Perkembangan Psikologi Anak Perlu Anda Perhatikan

Perkembangan psikologi anak terutama di usia balita sangatlah penting diperhatikan, mengingat di usia balita, mereka memiliki banyak kebutuhan untuk fisik maupun mentalnya. Dua kebutuhan tersebut merupakan faktor utama bagi anak saat mengalami pertumbuhan dan perkembangannya.

Perlu Anda ketahui, bahwa anak yang lahir dan tumbuh menjadi anak yang sehat secara fisik, tentu akan mempengaruhi kesehatan mental atau psikologisnya. Sebaliknya, jika anak tumbuh dengan kondisi fisik yang kurang baik maka akan berdampak tidak baik juga bagi kesehatan psikologis anak.

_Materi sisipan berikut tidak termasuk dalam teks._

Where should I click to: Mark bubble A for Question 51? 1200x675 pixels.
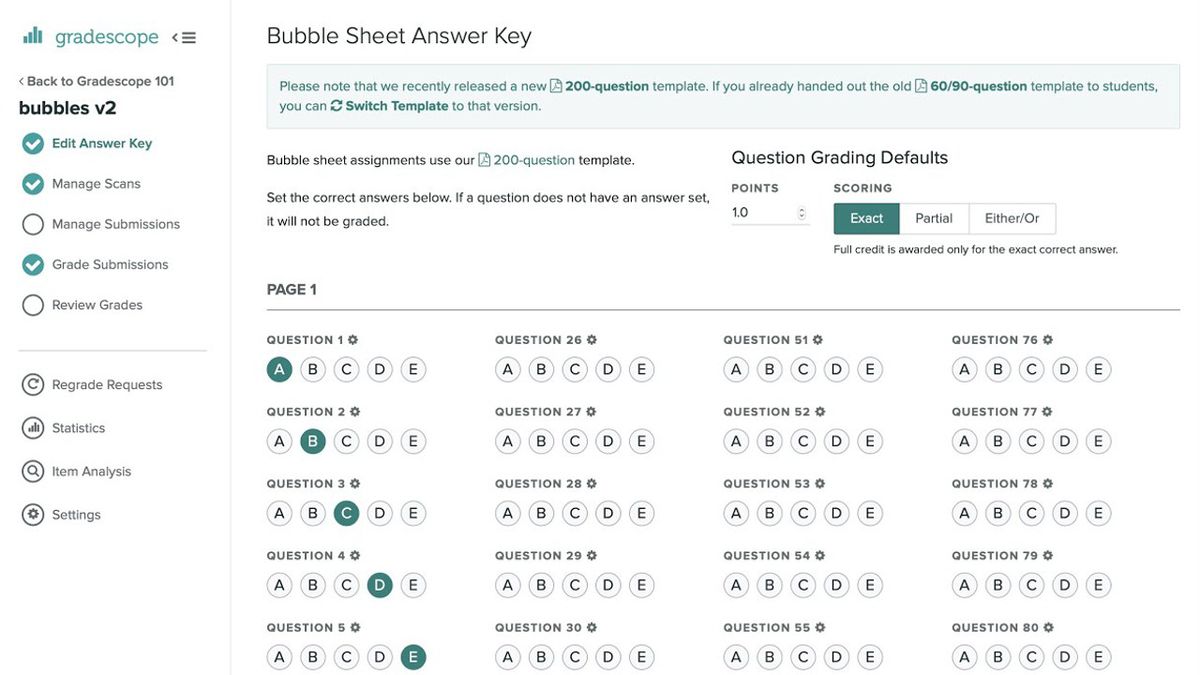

Perkembangan psikologi anak dimulai sejak anak baru dilahirkan. Berdasarkan penelitian, terbukti bahwa bayi yang baru lahir dan masuk di bulan pertama kehidupannya hanya bisa mengalami rasa bahagia, sedih, dan marah. Senyum pertama bayi akan bisa dilihat di usia 6-10 minggu. Menurut imu psikologi anak, senyum yang diperlihatkan oleh bayi merupakan senyum sosial yang terjadi pada saat interaksi sosial.

Perkembangan psikologi anak yang cukup cepat di usia 8-12 bulan merupakan usia yang rawan, dimana batita mulai merasakan senang saat berada dengan orang-orang yang akrab dengannya, merasakan ketakutan saat ia berada di sekitar lingkungannya, serta dapat merasakan kecemasan saat berpisah dengan orang-orang terdekatnya atau didekati oleh orang asing.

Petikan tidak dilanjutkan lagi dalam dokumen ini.